Perguruan tinggi seni harusnya tetap berada dalam kawasan kesenian, tidak melebar mempelajari (bahkan membuat) kebudayaan seperti apa yang dikehendaki Kemendikbud. Sebab sifat kebudayaan dan kesenian berbeda, kebudayaan adalah mengenai nilai dan moral, sedangkan kesenian adalah mengenai estetika. Demi mengedepankan kebudayaan, dikhawatirkan sistem baru ISBI kelak akan mematikan nilai estetis kesenian itu. Yang menjadi persoalan adalah terciumnya bau komodifikasi disini, lulusan ISBI diharapkan berketerampilan seni agar dapat mendukung pemerintah mempromosikan kebudayaan Indonesia, praktis ini akan mematikan nilai estetika kesenian.
Yang perlu dicermati kemudian adanya gelagat Fungsionalisasi seni dalam proses konversi ini. Kemendikbud berupaya menjadikan kesenian sebuah eksakta, disiplin ilmu pasti yang dapat diajarkan dengan menyamaratakan metode. Tentu fungsionalisasi seni hanya mementingkan fungsi, tidak mementingkan isi. Padahal sesungguhnya kesenian adalah suatu yang adiluhung, dengan sistem baru ala fungsionalisasi seni ISBI, hasilnya adalah kelak lulusan perguruan tinggi seni yang dididik dengan sistem fungsional kesenian ini barangkali memang ber-skill tinggi dan lulus cum-laude, namun minus esensi dan isi, tidak mengedepankan nilai adiluhung kesenian.
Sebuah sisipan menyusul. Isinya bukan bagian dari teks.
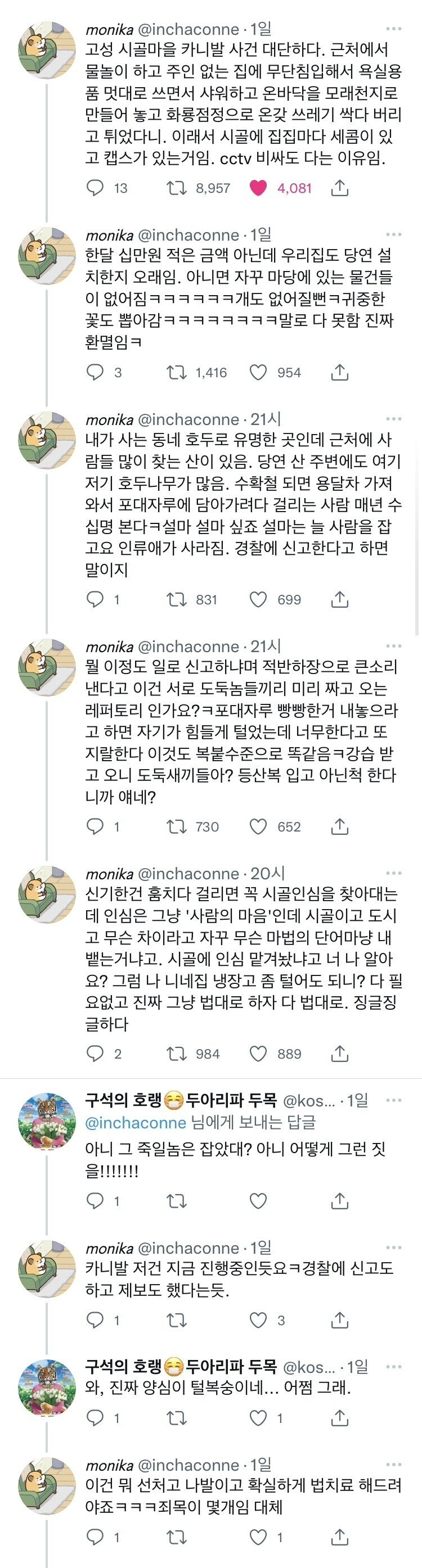
Task: Share the 양심이 털복숭이네 reply
Action: pos(339,1418)
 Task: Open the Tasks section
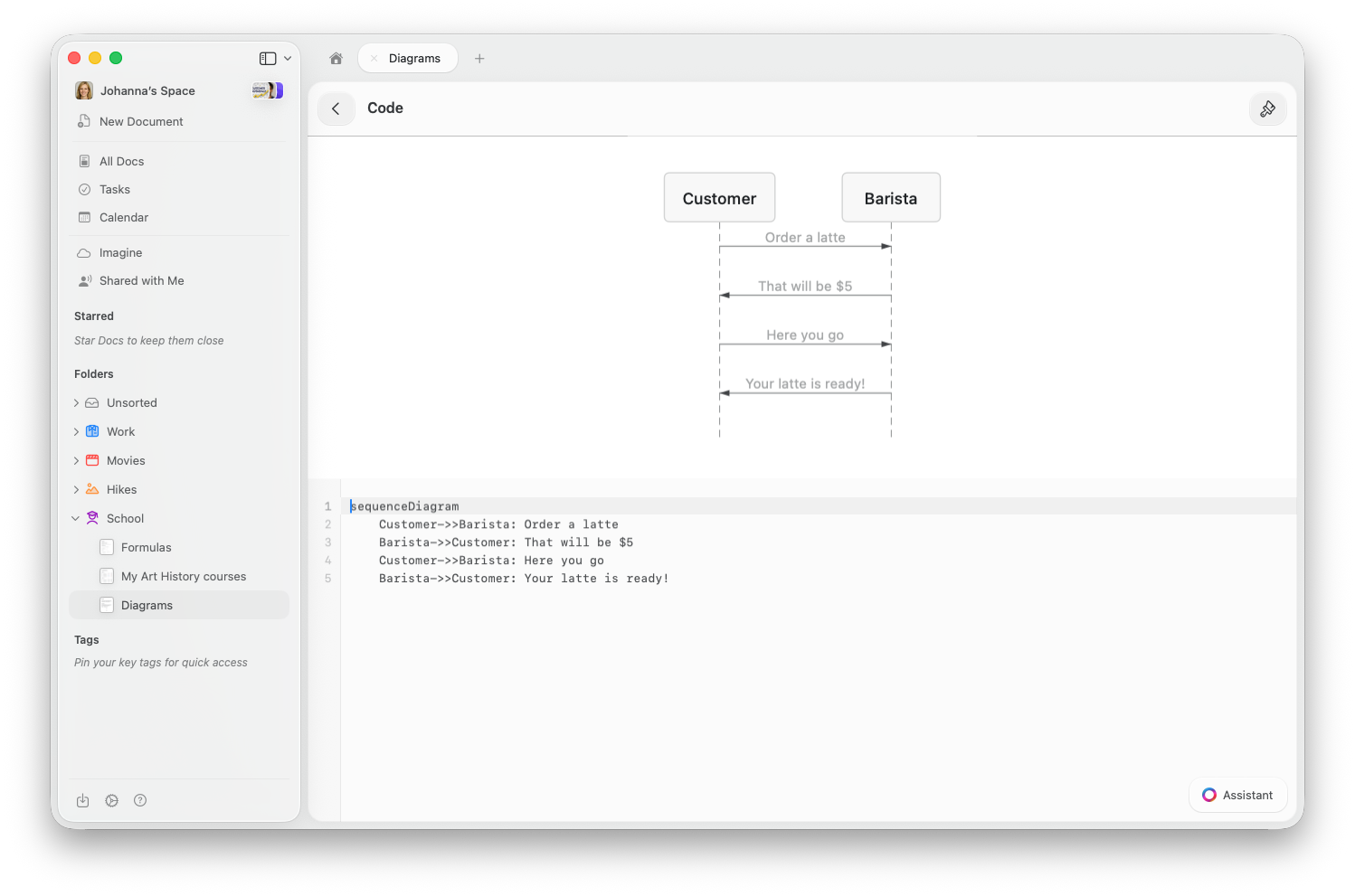pos(115,189)
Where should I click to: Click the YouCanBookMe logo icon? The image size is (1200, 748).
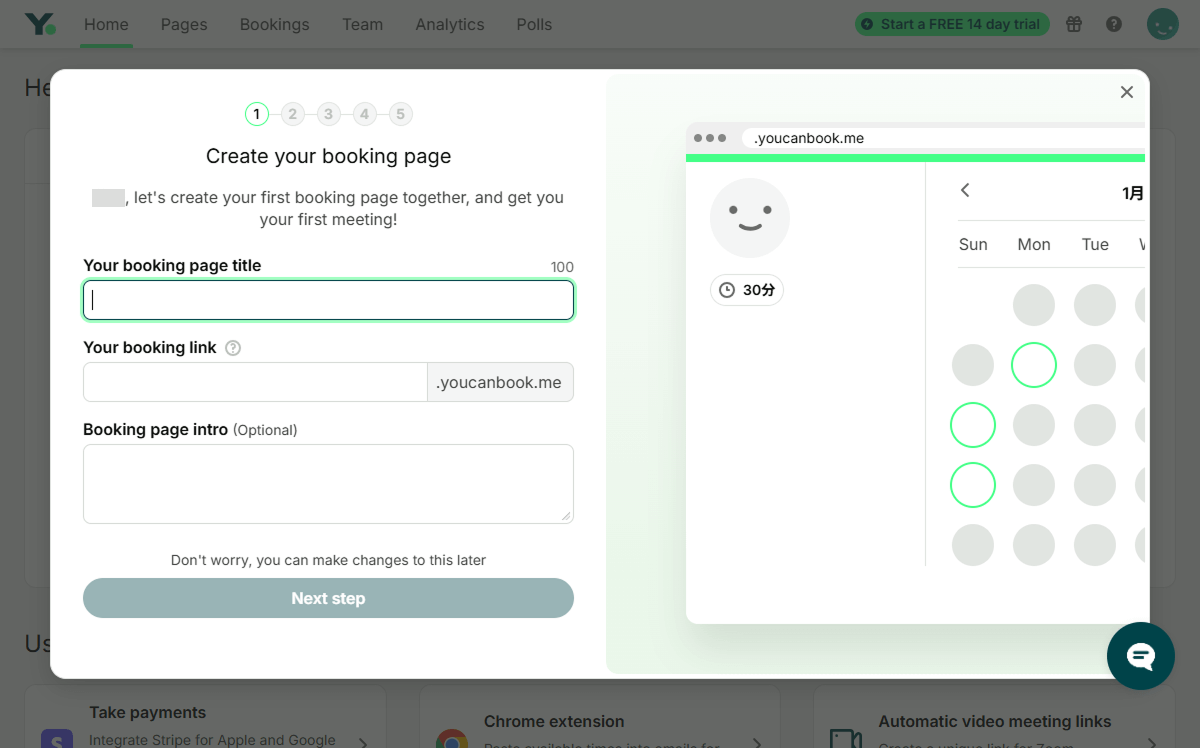[x=41, y=24]
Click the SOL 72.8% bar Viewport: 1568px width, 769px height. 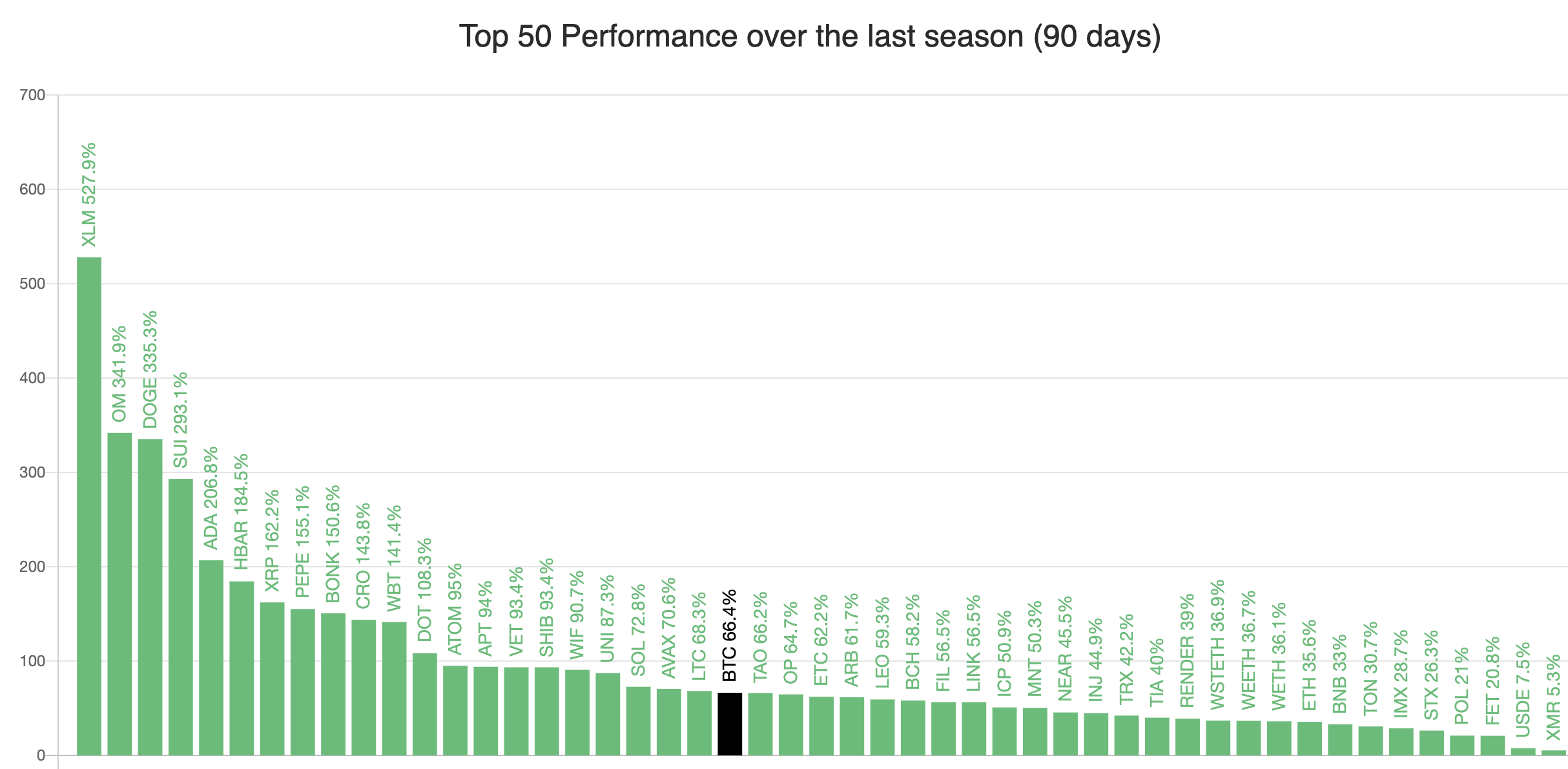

Apa alasan fungsionalisasi seni dengan proses konversi nama ini? Jangan sampai kebijakan konversi ini menjadi sesuatu yang tidak bijak dan menyebabkan kualitas pendidikan tinggi seni malah semakin menurun. Terkait wacana konversi, Kemendikbud menyatakan akan mengadakan dialog budaya di seluruh penjuru Indonesia, termasuk Yogyakarta. Kita tentu menantikan dialog tersebut agar kita dapat bertanya pada pihak Kemendikbud alasan sebenarnya wacana konversi. sampai saat dialog ini tiba, dengan adanya gelagat fungsionalisasi seni yang sudah tercium, maka secara tegas kita harus menolak konversi ISI menjadi ISBI yang mengedepankan proses fungsionalisasi seni. Biarkan ISI tetap menjadi ISI.
*Penulis adalah mahasiswa jurusan Etnomusikologi Institut Seni Indonesia, Yogyakarta.
Bergabunglah Menolak Konversi ISI menjadi ISBI dengan cara gabung di Grup Facebook "Menolak Konversi ISI menjadi ISBI" berikut ini: http://www.facebook.com/groups/305576866152044/
ARIS SETYAWAN
Yogyakarta, 08 Januari 2012.
( Created and sent from my notebook. Go to http://www.kompasiana.com/arissetyawan for more word and shit. )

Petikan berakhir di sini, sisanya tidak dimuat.